With that, you'll be able to access your Onetime Secret app over HTTPS at https://myexampledomain.com (or whatever domain you're using).

[dannielshalev]

Hey @delano
will it be possible to have a flag to ignore SSL/HTTPS verification for dev testing?
I tried to modify this:
ONETIMESECRET_SSL="true" to ONETIMESECRET_SSL="false" in the .env file and I got:

ERROR: for app  'ContainerConfig'
Traceback (most recent call last):
  File "/usr/bin/docker-compose", line 33, in <module>
    sys.exit(load_entry_point('docker-compose==1.29.2', 'console_scripts', 'docker-compose')())
  File "/usr/lib/python3/dist-packages/compose/cli/main.py", line 81, in main
    command_func()
  File "/usr/lib/python3/dist-packages/compose/cli/main.py", line 203, in perform_command
    handler(command, command_options)
  File "/usr/lib/python3/dist-packages/compose/metrics/decorator.py", line 18, in wrapper
    result = fn(*args, **kwargs)
  File "/usr/lib/python3/dist-packages/compose/cli/main.py", line 1186, in up
    to_attach = up(False)
  File "/usr/lib/python3/dist-packages/compose/cli/main.py", line 1166, in up
    return self.project.up(
  File "/usr/lib/python3/dist-packages/compose/project.py", line 697, in up
    results, errors = parallel.parallel_execute(
  File "/usr/lib/python3/dist-packages/compose/parallel.py", line 108, in parallel_execute
    raise error_to_reraise
  File "/usr/lib/python3/dist-packages/compose/parallel.py", line 206, in producer
    result = func(obj)
  File "/usr/lib/python3/dist-packages/compose/project.py", line 679, in do
    return service.execute_convergence_plan(
  File "/usr/lib/python3/dist-packages/compose/service.py", line 579, in execute_convergence_plan
    return self._execute_convergence_recreate(
  File "/usr/lib/python3/dist-packages/compose/service.py", line 499, in _execute_convergence_recreate
    containers, errors = parallel_execute(
  File "/usr/lib/python3/dist-packages/compose/parallel.py", line 108, in parallel_execute
    raise error_to_reraise
  File "/usr/lib/python3/dist-packages/compose/parallel.py", line 206, in producer
    result = func(obj)
  File "/usr/lib/python3/dist-packages/compose/service.py", line 494, in recreate
    return self.recreate_container(
  File "/usr/lib/python3/dist-packages/compose/service.py", line 612, in recreate_container
    new_container = self.create_container(
  File "/usr/lib/python3/dist-packages/compose/service.py", line 330, in create_container
    container_options = self._get_container_create_options(
  File "/usr/lib/python3/dist-packages/compose/service.py", line 921, in _get_container_create_options
    container_options, override_options = self._build_container_volume_options(
  File "/usr/lib/python3/dist-packages/compose/service.py", line 960, in _build_container_volume_options
    binds, affinity = merge_volume_bindings(
  File "/usr/lib/python3/dist-packages/compose/service.py", line 1548, in merge_volume_bindings
    old_volumes, old_mounts = get_container_data_volumes(
  File "/usr/lib/python3/dist-packages/compose/service.py", line 1579, in get_container_data_volumes
    container.image_config['ContainerConfig'].get('Volumes') or {}
KeyError: 'ContainerConfig'

[delano]

You're on the right track.

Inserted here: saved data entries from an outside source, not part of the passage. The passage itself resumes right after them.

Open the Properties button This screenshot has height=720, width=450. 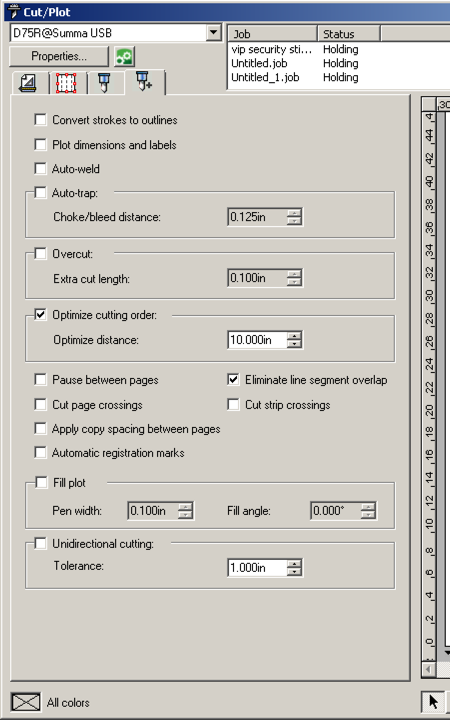pos(59,56)
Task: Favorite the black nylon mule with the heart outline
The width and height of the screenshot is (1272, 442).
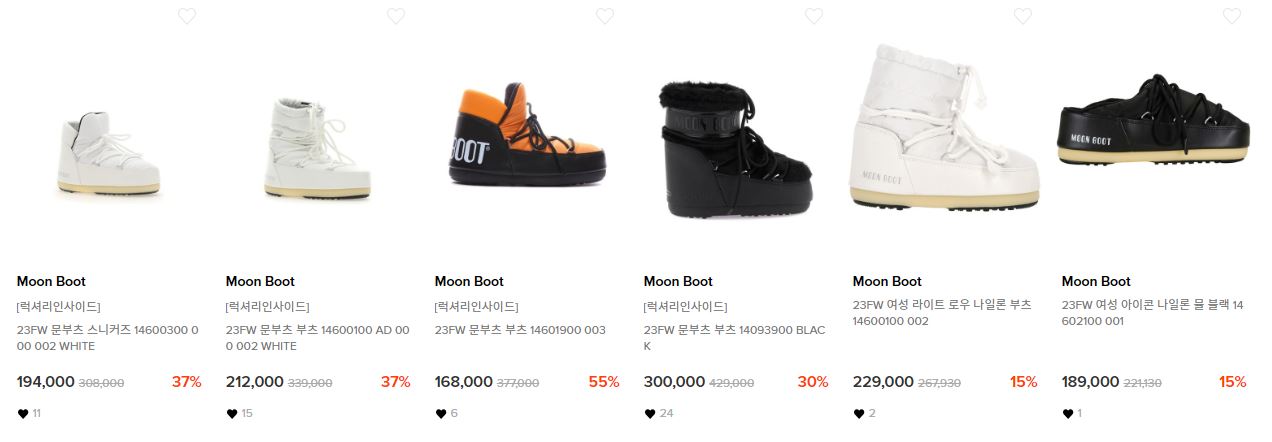Action: 1232,16
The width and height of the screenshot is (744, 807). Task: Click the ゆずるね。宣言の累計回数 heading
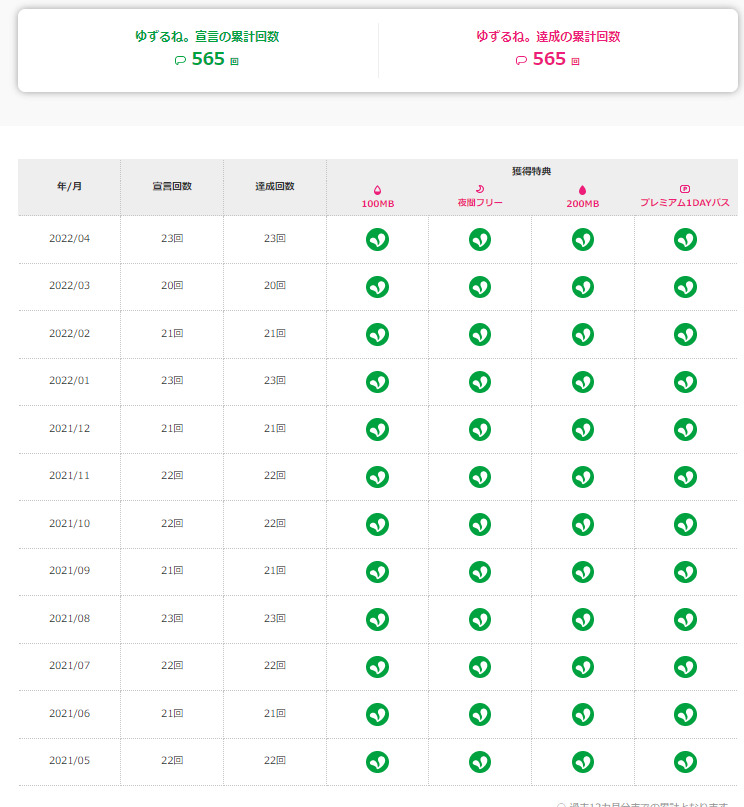point(207,36)
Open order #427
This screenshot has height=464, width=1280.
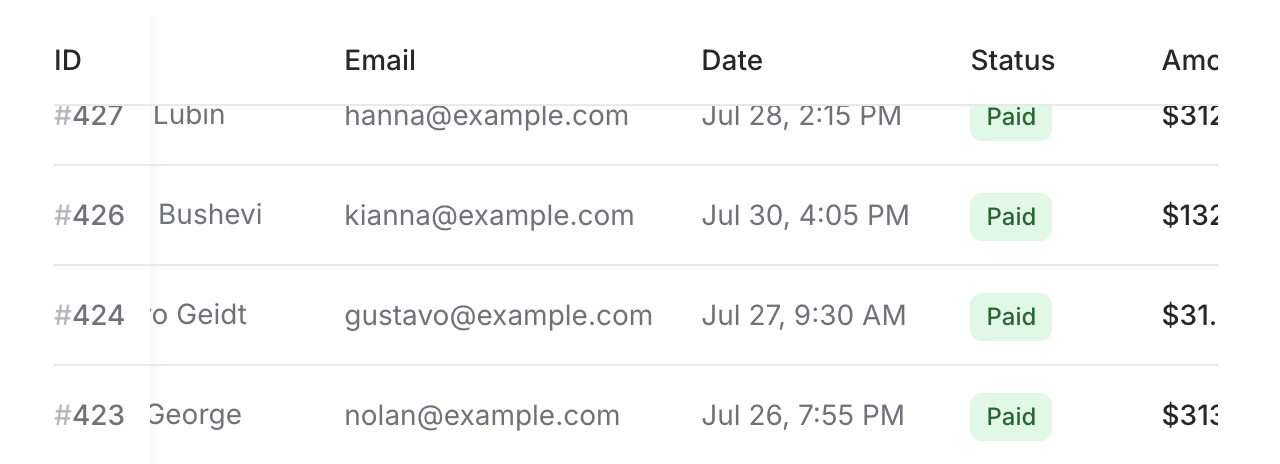pyautogui.click(x=89, y=117)
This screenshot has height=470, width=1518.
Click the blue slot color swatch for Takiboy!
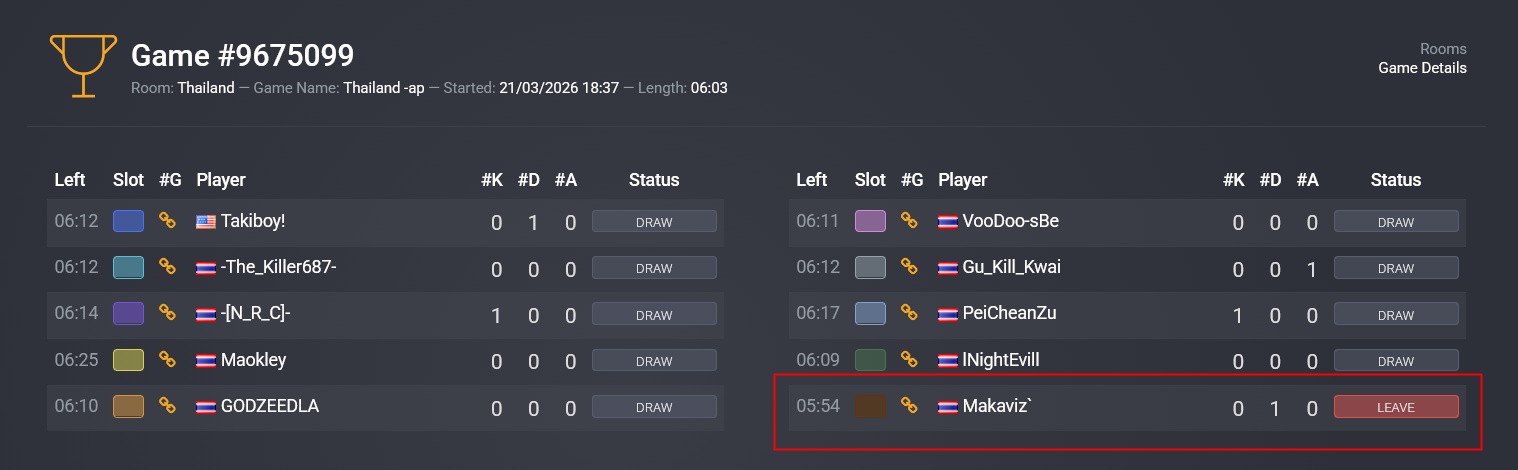coord(128,221)
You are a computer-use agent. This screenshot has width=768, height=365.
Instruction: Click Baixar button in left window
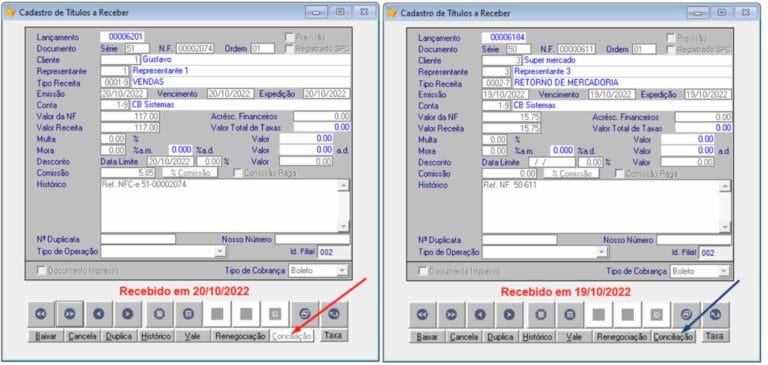[46, 336]
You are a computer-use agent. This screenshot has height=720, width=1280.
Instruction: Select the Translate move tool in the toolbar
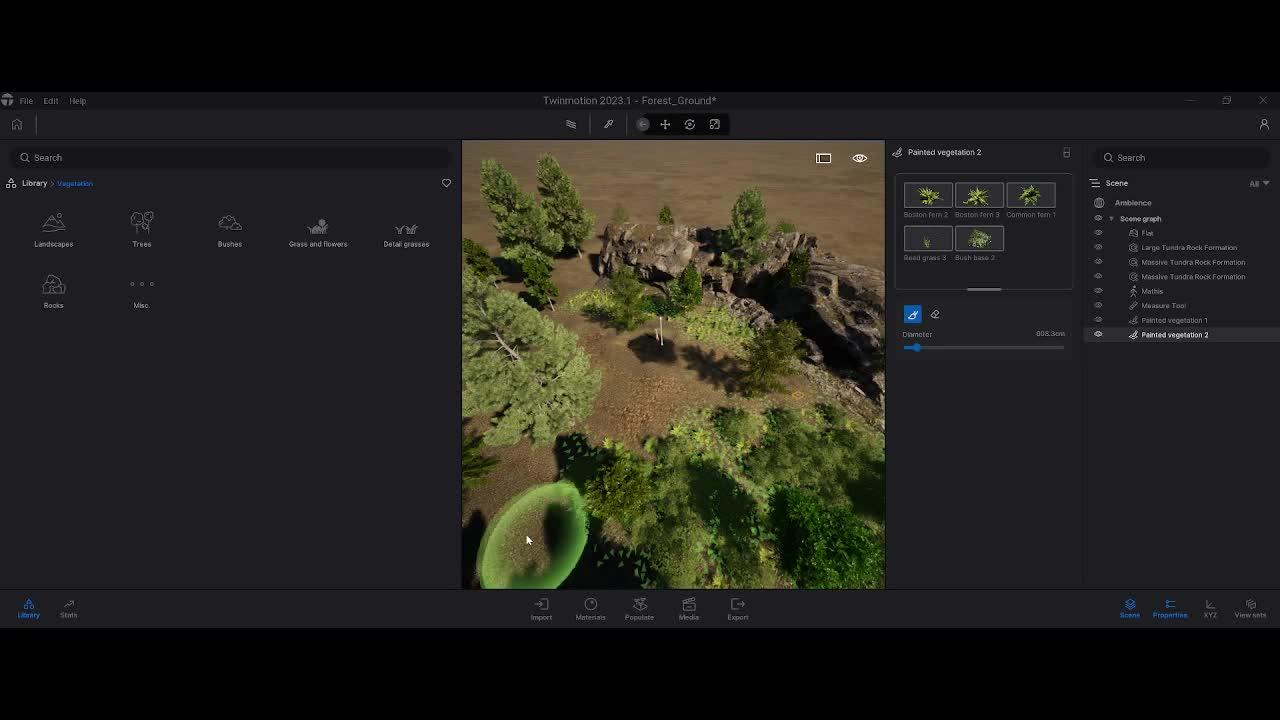(665, 125)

ONETIMESECRET_SSL and ONETIMESECRET_HOST are the environment variables you need to set. e.g. the equivalent settings in the etc/config file:

:site:
  :host: localhost:3000
  :ssl: false

The error KeyError: 'ContainerConfig' is coming from the docker python library and possibly to do with its own docker compose configuration.